From the understated opulence of a Bentley to the stalwart family minivan to the utilitarian pickup, Americans know that the car you drive is an outward statement of personality. You are what you drive, as the saying goes, and researchers at Stanford have just taken that maxim to a new level.
Using computer algorithms that can see and learn, they have analyzed millions of publicly available images on Google Street View. The researchers say they can use that knowledge to determine the political leanings of a given neighborhood just by looking at the cars on the streets.
“Using easily obtainable visual data, we can learn so much about our communities, on par with some information that takes billions of dollars to obtain via census surveys. More importantly, this research opens up more possibilities of virtually continuous study of our society using sometimes cheaply available visual data,” said Fei-Fei Li, an associate professor of computer science at Stanford and director of the Stanford Artificial Intelligence Lab and the Stanford Vision Lab, where the work was done.
Li is an expert in computer vision and deep learning, a type of artificial intelligence in which computers teach themselves to recognize three-dimensional objects in two-dimensional images – computers that see, as she describes them.
The algorithms were trained – or more accurately, they trained themselves – to recognize the make, model and year of every car produced since 1990 in each of more than 50 million Google Street View images from 200 American cities.
The data on car types and location were then compared against the most comprehensive demographic database in use today, the American Community Survey, and against presidential election voting data to estimate demographic factors such as race, education, income and voter preferences.
Li and her team found a simple linear relationship exists between cars, demographics and political persuasion. The societal associations were “simple and powerful,” as the authors describe in their paper published Nov. 28 in the Proceedings of the National Academy of Sciences.
For instance, if the number of sedans in a neighborhood is greater than the number of pickups, there is an 88 percent chance that the precinct will vote Democratic. Transpose those numbers to have more pickups than sedans and there is an 82 percent chance a precinct will vote Republican.
Timely and continuous
Beyond the obvious political repercussions, the researchers believe their algorithms could help provide more timely and continuous supplements to current demographic surveys. The American Community Survey is now conducted through expensive and labor-intensive door-to-door canvassing costing the U.S. more than $250 million annually. Even at that cost, what is worse is the lag time between data collection and publication, which stretches two years or more, especially for small cities and rural areas.

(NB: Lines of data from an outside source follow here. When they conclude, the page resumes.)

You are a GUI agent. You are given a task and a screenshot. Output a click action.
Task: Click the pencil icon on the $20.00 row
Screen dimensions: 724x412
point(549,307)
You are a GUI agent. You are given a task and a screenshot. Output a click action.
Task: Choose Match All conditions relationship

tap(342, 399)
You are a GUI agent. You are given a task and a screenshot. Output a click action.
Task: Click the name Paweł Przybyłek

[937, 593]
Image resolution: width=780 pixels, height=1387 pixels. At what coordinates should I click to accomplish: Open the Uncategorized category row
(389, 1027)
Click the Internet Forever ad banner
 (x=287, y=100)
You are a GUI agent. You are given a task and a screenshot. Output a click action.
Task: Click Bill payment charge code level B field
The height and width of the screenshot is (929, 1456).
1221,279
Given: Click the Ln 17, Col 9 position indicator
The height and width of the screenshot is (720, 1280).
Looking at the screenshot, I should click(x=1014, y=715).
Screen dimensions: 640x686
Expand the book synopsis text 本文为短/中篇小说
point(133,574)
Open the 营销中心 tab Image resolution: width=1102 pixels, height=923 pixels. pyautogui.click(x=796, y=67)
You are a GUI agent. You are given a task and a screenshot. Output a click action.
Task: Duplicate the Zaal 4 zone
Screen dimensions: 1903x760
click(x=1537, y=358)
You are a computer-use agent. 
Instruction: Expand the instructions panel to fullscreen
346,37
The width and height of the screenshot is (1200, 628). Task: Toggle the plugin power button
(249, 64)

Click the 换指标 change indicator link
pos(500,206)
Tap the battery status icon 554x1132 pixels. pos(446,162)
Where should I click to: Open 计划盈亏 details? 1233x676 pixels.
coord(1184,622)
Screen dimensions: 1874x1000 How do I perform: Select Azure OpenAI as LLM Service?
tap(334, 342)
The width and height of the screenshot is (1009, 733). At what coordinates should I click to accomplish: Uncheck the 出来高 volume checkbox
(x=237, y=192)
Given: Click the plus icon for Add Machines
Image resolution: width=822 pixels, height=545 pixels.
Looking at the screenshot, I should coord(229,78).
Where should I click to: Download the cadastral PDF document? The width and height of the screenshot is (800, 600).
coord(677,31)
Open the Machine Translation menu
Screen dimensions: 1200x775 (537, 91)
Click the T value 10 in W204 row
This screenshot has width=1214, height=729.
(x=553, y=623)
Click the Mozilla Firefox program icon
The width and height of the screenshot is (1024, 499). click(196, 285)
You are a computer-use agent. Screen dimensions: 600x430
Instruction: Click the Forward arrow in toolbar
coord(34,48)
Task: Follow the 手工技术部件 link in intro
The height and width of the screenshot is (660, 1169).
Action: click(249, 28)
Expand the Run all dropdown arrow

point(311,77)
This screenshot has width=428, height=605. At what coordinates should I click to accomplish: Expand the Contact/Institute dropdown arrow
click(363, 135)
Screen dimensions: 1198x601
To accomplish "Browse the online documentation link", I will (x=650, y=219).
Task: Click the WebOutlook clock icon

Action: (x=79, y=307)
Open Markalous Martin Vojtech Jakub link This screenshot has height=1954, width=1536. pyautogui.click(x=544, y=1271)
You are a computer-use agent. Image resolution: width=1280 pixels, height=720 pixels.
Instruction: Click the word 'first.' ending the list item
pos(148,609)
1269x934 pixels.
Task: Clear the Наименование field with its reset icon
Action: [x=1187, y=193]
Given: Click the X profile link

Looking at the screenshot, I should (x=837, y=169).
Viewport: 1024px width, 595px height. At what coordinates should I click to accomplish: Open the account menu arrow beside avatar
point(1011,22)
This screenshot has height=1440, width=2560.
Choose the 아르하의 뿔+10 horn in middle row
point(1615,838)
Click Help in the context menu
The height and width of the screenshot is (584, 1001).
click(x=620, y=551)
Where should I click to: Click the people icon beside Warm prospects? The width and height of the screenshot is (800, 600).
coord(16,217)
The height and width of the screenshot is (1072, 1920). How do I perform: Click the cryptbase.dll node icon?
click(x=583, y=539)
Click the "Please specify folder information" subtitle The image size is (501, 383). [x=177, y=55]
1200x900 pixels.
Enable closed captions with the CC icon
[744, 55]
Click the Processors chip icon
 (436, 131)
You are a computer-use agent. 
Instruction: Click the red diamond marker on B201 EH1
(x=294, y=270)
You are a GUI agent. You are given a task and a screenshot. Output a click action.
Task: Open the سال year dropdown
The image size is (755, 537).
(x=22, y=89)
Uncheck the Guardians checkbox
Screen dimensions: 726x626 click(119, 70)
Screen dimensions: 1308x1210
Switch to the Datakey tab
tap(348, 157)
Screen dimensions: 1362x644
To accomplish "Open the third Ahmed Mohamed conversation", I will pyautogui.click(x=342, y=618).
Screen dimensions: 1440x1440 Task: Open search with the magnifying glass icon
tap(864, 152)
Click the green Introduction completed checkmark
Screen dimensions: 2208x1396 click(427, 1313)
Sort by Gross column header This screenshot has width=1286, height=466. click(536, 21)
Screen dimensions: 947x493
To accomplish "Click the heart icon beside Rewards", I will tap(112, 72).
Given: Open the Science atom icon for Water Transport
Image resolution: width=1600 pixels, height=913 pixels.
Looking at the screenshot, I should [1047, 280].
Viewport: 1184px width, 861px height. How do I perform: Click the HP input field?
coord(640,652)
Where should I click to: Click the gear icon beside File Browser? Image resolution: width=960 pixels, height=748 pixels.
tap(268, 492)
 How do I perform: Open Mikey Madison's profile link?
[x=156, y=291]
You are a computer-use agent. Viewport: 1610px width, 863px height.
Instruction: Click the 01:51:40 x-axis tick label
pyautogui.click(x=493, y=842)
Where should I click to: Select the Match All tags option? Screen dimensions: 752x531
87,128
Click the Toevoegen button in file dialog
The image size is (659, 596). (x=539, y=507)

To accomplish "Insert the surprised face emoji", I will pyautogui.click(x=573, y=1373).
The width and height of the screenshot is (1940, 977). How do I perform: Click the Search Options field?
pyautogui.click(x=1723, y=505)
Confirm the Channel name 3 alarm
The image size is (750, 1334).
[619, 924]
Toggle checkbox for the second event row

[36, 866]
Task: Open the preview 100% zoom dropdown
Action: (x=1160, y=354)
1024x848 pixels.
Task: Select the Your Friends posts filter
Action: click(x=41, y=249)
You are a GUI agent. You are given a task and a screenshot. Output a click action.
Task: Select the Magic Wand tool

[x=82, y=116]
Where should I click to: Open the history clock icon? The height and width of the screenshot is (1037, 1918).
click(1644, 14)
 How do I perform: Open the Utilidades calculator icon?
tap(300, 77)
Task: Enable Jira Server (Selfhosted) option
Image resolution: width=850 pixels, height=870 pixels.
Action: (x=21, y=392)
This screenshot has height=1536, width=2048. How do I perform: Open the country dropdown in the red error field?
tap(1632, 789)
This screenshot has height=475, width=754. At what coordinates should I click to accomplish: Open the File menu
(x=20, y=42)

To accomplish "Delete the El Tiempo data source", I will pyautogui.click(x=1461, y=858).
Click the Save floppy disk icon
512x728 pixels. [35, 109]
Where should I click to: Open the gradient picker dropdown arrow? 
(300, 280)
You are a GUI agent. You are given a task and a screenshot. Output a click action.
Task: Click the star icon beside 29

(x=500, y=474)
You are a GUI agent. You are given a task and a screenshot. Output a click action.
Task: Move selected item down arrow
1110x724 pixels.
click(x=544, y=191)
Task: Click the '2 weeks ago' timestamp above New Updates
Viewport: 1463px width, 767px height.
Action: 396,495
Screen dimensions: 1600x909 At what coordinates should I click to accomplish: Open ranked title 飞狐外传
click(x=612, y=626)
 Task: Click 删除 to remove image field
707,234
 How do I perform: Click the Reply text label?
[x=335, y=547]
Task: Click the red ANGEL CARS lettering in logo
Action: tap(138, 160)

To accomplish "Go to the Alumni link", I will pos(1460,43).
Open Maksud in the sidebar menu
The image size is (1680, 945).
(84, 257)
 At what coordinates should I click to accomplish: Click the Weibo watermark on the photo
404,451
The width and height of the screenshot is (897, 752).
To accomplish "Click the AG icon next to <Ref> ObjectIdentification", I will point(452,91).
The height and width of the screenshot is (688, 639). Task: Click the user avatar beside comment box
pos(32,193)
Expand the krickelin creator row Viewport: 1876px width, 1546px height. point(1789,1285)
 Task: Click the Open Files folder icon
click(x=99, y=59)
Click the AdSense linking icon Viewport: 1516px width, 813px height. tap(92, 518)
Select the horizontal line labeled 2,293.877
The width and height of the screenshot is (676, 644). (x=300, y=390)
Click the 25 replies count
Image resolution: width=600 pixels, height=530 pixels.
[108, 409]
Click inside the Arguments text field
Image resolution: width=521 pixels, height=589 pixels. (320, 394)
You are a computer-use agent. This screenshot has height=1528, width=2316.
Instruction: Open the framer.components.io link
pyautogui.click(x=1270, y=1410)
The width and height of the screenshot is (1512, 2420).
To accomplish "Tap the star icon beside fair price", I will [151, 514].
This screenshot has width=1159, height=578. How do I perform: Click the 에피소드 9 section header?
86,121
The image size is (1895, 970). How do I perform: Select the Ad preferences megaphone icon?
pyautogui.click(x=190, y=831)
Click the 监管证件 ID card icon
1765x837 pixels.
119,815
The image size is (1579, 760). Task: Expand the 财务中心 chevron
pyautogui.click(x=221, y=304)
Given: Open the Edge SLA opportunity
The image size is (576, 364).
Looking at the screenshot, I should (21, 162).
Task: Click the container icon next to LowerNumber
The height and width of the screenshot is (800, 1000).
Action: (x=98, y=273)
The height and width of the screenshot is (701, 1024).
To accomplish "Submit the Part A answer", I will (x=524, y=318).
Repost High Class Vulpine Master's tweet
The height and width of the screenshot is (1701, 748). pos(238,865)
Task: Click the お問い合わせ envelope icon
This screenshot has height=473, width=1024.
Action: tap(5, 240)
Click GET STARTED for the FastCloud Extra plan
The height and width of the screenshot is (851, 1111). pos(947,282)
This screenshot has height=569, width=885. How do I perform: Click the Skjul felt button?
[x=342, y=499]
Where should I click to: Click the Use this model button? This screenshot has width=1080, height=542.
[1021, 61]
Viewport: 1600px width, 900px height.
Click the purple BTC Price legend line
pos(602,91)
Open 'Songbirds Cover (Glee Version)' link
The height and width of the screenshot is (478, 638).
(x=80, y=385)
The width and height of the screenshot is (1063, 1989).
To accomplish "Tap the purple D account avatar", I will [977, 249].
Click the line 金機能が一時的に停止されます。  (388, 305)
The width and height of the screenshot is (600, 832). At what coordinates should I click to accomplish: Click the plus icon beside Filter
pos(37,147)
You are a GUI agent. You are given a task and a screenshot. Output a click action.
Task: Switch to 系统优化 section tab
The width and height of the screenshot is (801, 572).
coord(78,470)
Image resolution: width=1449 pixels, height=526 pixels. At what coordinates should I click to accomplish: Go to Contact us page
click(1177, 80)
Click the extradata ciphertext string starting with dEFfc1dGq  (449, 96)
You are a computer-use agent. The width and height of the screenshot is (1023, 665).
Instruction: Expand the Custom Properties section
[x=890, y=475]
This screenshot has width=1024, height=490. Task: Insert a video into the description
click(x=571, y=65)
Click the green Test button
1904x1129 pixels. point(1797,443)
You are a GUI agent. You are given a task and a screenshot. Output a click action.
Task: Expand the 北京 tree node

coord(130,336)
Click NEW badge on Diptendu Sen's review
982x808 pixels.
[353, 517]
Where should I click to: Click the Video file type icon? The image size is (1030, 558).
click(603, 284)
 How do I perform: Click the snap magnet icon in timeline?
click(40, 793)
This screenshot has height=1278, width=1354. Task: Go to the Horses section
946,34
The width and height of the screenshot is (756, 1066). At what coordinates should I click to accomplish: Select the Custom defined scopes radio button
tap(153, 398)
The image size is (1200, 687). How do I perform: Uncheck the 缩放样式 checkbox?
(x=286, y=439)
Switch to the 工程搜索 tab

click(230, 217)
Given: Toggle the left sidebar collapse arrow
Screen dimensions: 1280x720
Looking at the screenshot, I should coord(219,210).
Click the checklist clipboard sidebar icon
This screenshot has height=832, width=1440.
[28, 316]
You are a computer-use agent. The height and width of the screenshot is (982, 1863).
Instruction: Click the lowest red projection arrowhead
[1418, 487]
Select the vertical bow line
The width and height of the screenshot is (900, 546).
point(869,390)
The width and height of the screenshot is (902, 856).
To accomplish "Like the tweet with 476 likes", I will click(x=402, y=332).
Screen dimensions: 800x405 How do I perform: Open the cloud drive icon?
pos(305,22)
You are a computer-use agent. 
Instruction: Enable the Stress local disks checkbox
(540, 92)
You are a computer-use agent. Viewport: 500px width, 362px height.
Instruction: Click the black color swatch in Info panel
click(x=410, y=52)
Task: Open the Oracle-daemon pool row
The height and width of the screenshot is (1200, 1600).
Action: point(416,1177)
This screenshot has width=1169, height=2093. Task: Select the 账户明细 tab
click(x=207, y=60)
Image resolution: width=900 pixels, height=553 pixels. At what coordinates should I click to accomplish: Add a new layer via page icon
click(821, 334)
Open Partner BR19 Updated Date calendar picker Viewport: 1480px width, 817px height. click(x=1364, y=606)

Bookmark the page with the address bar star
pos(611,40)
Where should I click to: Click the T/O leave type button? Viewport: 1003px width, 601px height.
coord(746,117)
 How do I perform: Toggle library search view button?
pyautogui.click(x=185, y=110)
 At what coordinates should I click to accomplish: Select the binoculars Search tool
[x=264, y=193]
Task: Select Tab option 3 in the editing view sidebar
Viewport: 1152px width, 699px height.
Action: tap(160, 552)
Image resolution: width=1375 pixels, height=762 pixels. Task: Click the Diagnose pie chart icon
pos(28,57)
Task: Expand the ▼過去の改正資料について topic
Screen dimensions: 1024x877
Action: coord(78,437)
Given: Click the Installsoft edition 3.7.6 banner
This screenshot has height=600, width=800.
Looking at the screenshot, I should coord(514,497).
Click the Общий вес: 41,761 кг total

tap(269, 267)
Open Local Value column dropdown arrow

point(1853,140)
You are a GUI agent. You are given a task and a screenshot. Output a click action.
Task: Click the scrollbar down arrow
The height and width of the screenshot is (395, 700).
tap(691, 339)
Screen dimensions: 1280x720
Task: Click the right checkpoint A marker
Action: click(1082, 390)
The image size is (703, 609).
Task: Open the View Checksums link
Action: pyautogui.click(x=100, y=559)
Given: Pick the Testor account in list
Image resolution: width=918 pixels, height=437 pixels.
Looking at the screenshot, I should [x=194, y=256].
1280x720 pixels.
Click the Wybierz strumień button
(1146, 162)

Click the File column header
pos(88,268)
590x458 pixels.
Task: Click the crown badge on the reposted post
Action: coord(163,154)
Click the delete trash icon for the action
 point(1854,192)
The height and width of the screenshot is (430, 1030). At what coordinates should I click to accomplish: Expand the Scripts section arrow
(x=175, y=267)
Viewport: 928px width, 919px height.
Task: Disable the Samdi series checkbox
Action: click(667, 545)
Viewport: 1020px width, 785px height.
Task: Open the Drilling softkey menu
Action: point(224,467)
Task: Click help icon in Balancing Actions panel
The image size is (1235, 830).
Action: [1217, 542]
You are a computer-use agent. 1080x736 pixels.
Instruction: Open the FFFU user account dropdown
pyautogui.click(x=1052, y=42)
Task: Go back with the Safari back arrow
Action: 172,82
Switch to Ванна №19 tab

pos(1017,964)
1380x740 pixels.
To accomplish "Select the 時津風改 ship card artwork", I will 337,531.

By comparison, Li’s work piggybacks on a publicly available, regularly updated image database, built and paid for by Google Street View, and it generates analyses in near real time.
“I don’t see something like this replacing the American Community Survey, but as a supplement to keep the data up to date,” said Timnit Gebru, first author of the paper and formerly a member of Li’s lab. Gebru is now a postdoctoral researcher in the Fairness Accountability Transparency and Ethics (FATE) in Artificial Intelligence group at Microsoft Research.
Getting to this point was not easy, Gebru said. The team first had to build by hand an image database of all cars since 1990 – year, make, model, trim packages – and then teach a computer to recognize the subtle differences between cars in partially obscured and odd-angle images.
Subtle differences
They began with a database of 15,000 cars from car-sale website Edmunds.com, but that was only the start. Human experts next had to categorize the cars to the subtlest detail, one-by-one. The difference between the 2007 and 2008 Honda Accord, for instance, is an almost-imperceptible change to the rear taillights.
The algorithm worked fast, taking just two weeks to sort the cars in all 50 million images into 2,657 categories by make, model and year. A human working at a relatively high rate of six images a minute would need 15 years to complete the same task.
Some outside the research group were skeptical, Gebru said. They pointed to inconsistencies in the times of day when images were taken that might affect traffic patterns and vehicle makeup. In fact, Gebru adds, many Street View images are taken in the early morning hours specifically to avoid traffic, providing some consistency to the time of day when the images were taken. Regardless of the level of traffic, Gebru said, the images provided valuable data.
“If you walk around a neighborhood looking at cars, the density of traffic sometimes tells you things as valuable as the types of cars you see on the streets,” Gebru said. “We can use all this information in our algorithms.”
Gebru has high hopes for her new application. She is excited to move beyond demographics and use visual imagery analysis to improve surveys of hard-to-reach areas or for other beneficial uses like monitoring carbon dioxide levels and easing traffic congestion.
Li concurred. “It can help us understand how our society works, the things people need and how we can improve lives,” Li said. “There is great potential to use computer vision technology in a constructive and benevolent way.”
Li is also a member of Stanford Bio-X and the Stanford Neurosciences Institute. Other Stanford authors include graduate students Jonathan Krause, Yilun Wang, Duyun Chen, and colleagues from the University of Michigan and Baylor University.
The research was supported in part by funding from the National Science Foundation and the Stanford DARE fellowship and with GPUs donated by NVIDIA.